En zengin, kusursuz sofrayı anlatırken bile ‘kuş sütü eksik!’ diyoruz.
Neden acaba her şeye eksiğinden bakıyoruz?
**
Öyle ama…
Herkesin bir eksik tarafı yok mudur zaten?
Kimi annelik duygusuna hasrettir. Kimi aşk’a hasrettir. Kimi de mutluluğuna hasrettir.
Bir eksiklik bir hasret hep vardır.
**
Yanındayken kıymetini bilmeyip kaybedince de kendi benliğinden çıkanlara selam olsun kaçtı tren diyoruz.
Sen kaçırdığın gibi bende kaçırdım, o trenle benim de hayallerim gitti, neşem gitti, gülüşlerim gitti. Toparlayamıyorum, kendimi daha çok kayboluyoruz.
Unutuluyoruz…
**
Önce burnum sızlıyor, kalbime doğru bir sancı başlıyor, sonra da gözlerim doluyor. İsyan etmiyorum ama çok sorguluyorum, neden diyorum.
Neden gittin, neden şuan hasretiz kokumuza, olmuyor böyle diyorum kendime başa çıkamayacaksın bu acıyla sonra durup düşünüyorum ölüm var bu hayatta en acı ama gerçek olan ölüm ‘bir ölüme çare yok diyorum bir de kaçan heveslere.’
**
Sensiz yaşamaya alışıyorum ama karşıma çıkıyor adın bir bakıyorum senin adını vermişler dükkâna yine düşüyorsun aklıma.
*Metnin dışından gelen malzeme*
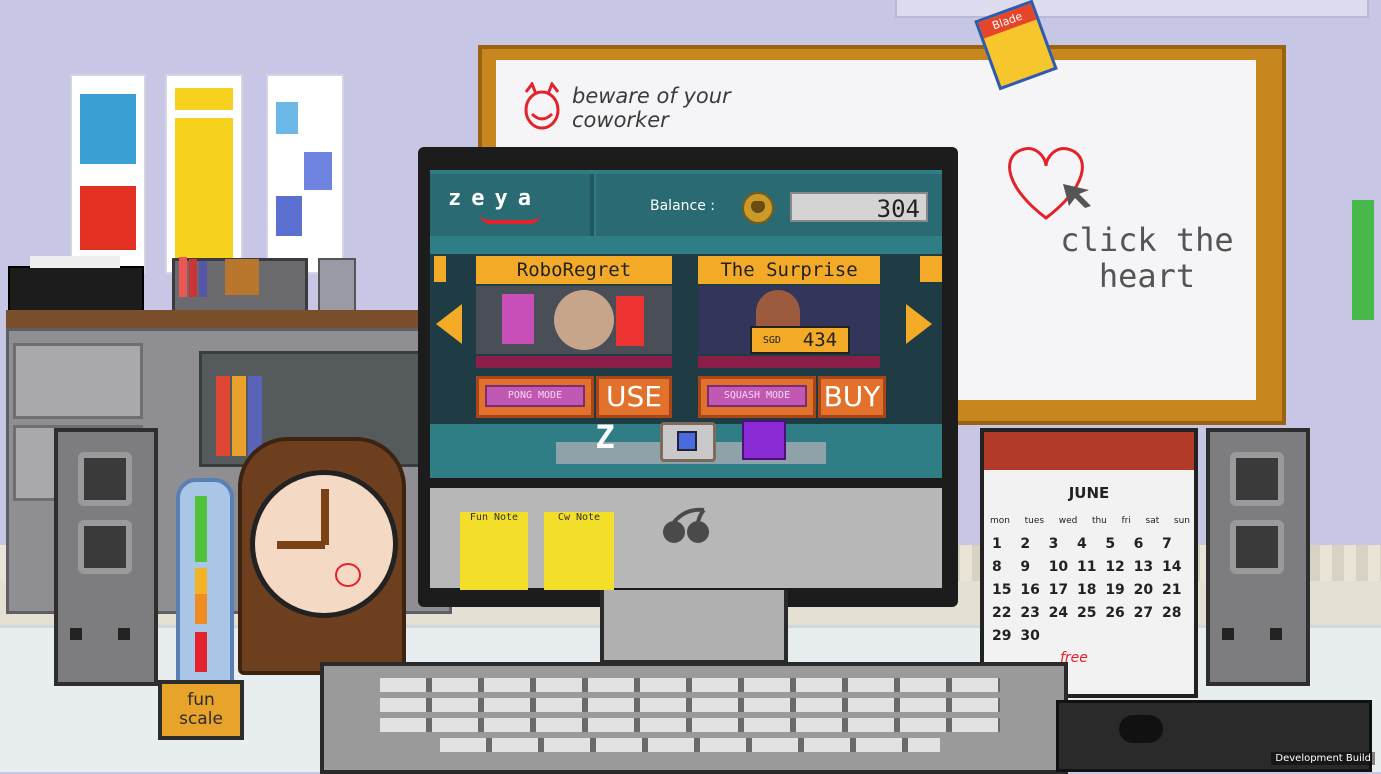  What do you see at coordinates (78, 381) in the screenshot?
I see `cabinet-drawer` at bounding box center [78, 381].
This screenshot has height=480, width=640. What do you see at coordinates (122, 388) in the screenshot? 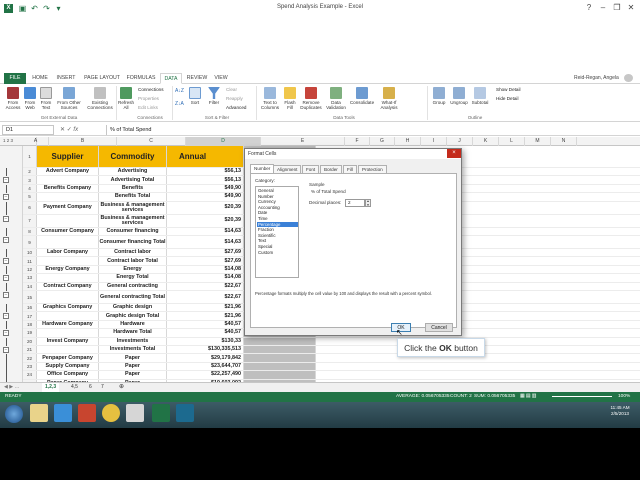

Senle ama sensiz yaşamaya alıştırdı beni bu hayat
Merak ediyorum sen nasılsın?
**
Toparlanabildin mi, gülebiliyor musun eskisi gibi iyi olmanı isterim bir an önce toparlan ve ayağa kalk düşmanımız çoktu hatırla
Büyü, alışma ama büyü geçecek bunlar.